This is a guest post by Ignacio Mas of the Bill & Melinda Gates Foundation.
Microcredit started with a simple financial product – the idea of group lending. Since then, much work on financial inclusion revolved around refining products. The field has made a lot of progress, but there is still much to do: structuring products that address poor people’s real needs, packaging them with rewards they value, reminders they find useful, and constraints that help them maintain discipline. Moreover, these products need to permit transactions that are sized and timed in a way that is consistent with their cash flows.
But better products mean nothing if they can’t be delivered to customers. The biggest challenge is how to offer products in a way that customers find relevant and convenient, reliably. Access costs on the customer side (in the form of trips to distant branches, long queues once there) or channel costs on the provider side (centered on the fixed costs of building, staffing and maintaining branches) often conspire to obliterate the economics of new products and hence dampen product innovation.
We need to think harder about delivery channels. The starting point is that cost is only one factor. Building strong relationships with customers – and using them effectively – has been essential to early microfinance models. To bring effective financial services to millions more poor households, providers need to continue developing a high level of intimacy with their customers. Those relationships help providers learn from customers and permit them to propose the right products at the right time.
We can learn, for example, from the “private banking for the poor” model of KGFS in India. KGFS’s strategy entails high-touch individualized service and product recommendations based on thoughtful analysis of livelihood sources and asset portfolio analysis. It may seem counter-intuitive to provide high-touch services for the poorest, but the KGFS premise is that private banking seems right for the very affluent (who have complex wealth management choices to make) as much as for the very poor (who have vital risk management choices to make). It’s the people like you and me in between who feel adequately served by helping ourselves from a menu of off-the-shelf banking products.
Building a high-touch channel reaching millions of poor people is an expensive proposition, involving steady investment in staff training. Making this idea work requires being strategic about where to spend resources. High-cost activities should be focused primarily on the highest value activities: acquiring new customers and proposing new products to existing customers.
A key is to separate out lower-value account servicing activities (fundamentally, accepting and dispensing cash) from these kinds of selling activities. The over-arching principle is to separate customer contacts in which relationships matter from purely transactional contacts. This is the mode outside of banking: most businesses separate sales from service.
For the model to work, service providers need to retain close control of the higher-touch sales channel. But they can easily push servicing activities to a parallel channel – and that can often be outsourced. The servicing channel should reach closer to customers (i.e. have a much higher level of geographic density) than the sales channel, since customers will need to access it more frequently (daily or weekly versus monthly or quarterly). The servicing channel needs to operate at a much lower cost per transaction, and hence at higher volume.

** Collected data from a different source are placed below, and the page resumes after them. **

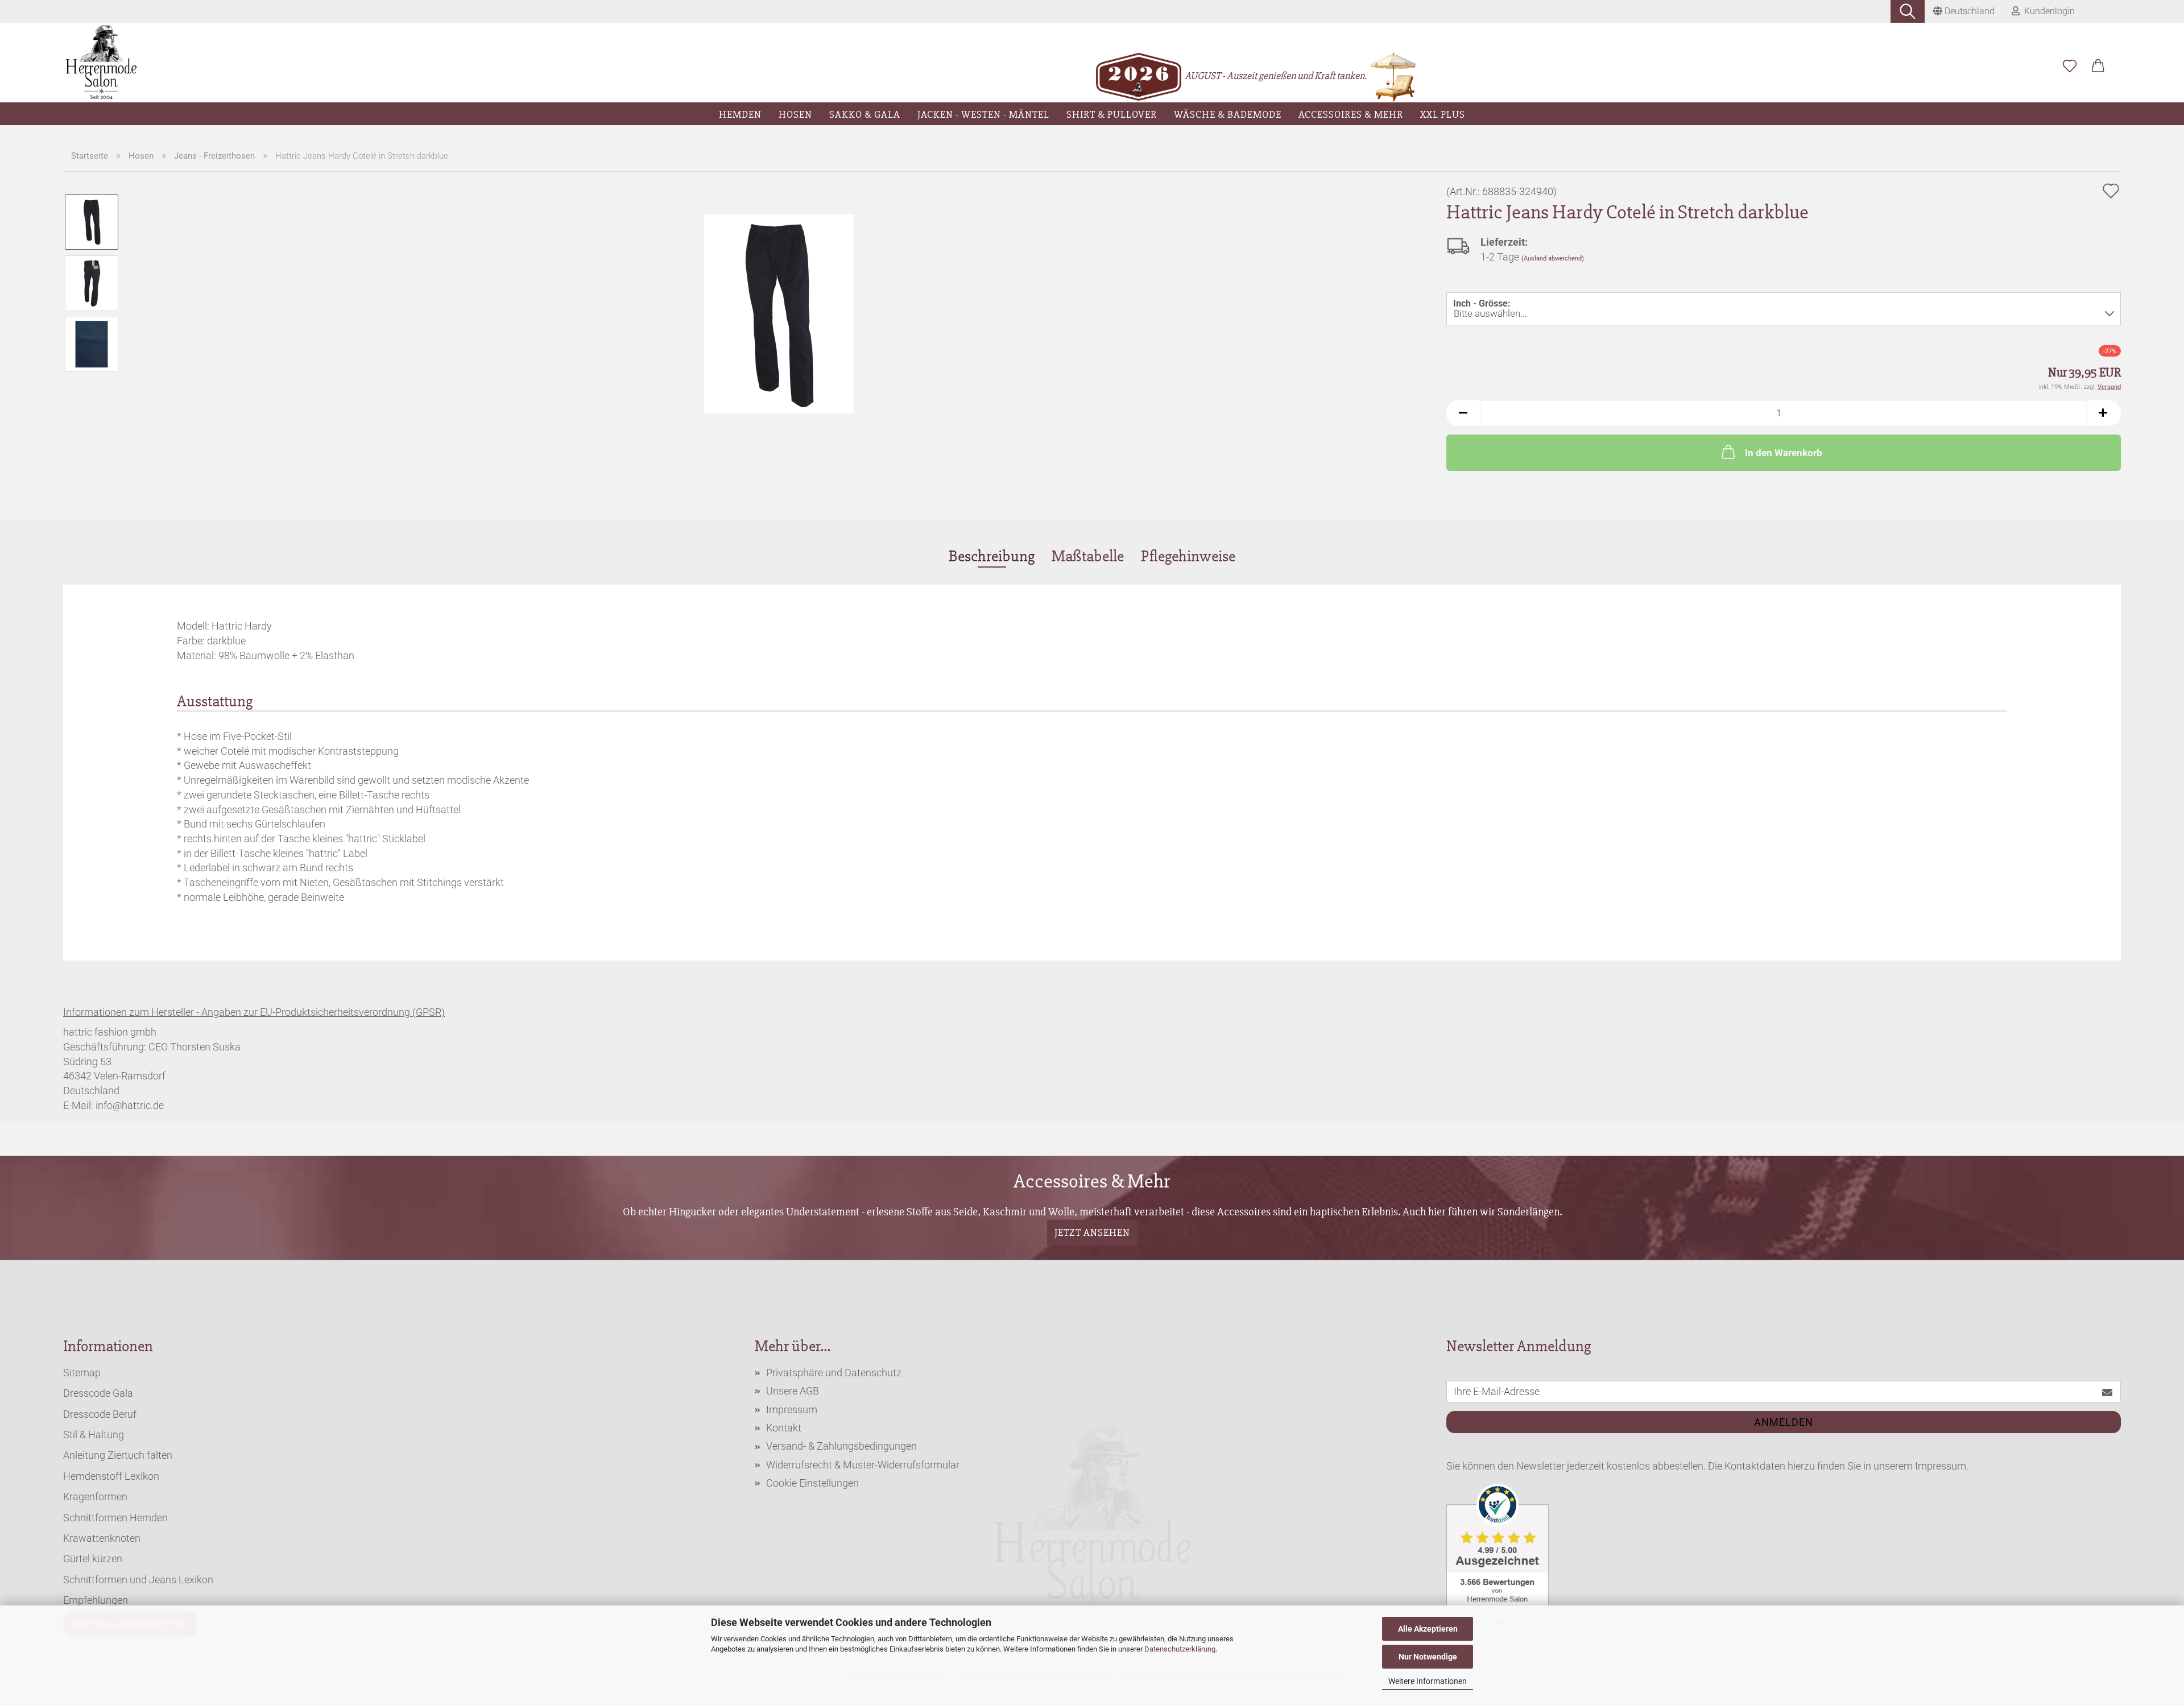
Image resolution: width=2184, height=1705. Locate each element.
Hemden (740, 114)
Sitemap (82, 1373)
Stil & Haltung (93, 1435)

Once the separation of tasks is in place, it’s easier to figure out who should do what. Responsibility for managing this high density, high volume cash in/out network can take advantage of everyday retail shops (under an agent banking or cash merchant model). With a strong product range and sales channel (which builds strong customer relationships), financial service providers should feel comfortable delegating cash management activities to third party stores.
This is our vision: local private banks for the poor with dedicated sales channels, powered by scalable (and shared) cash merchant channels.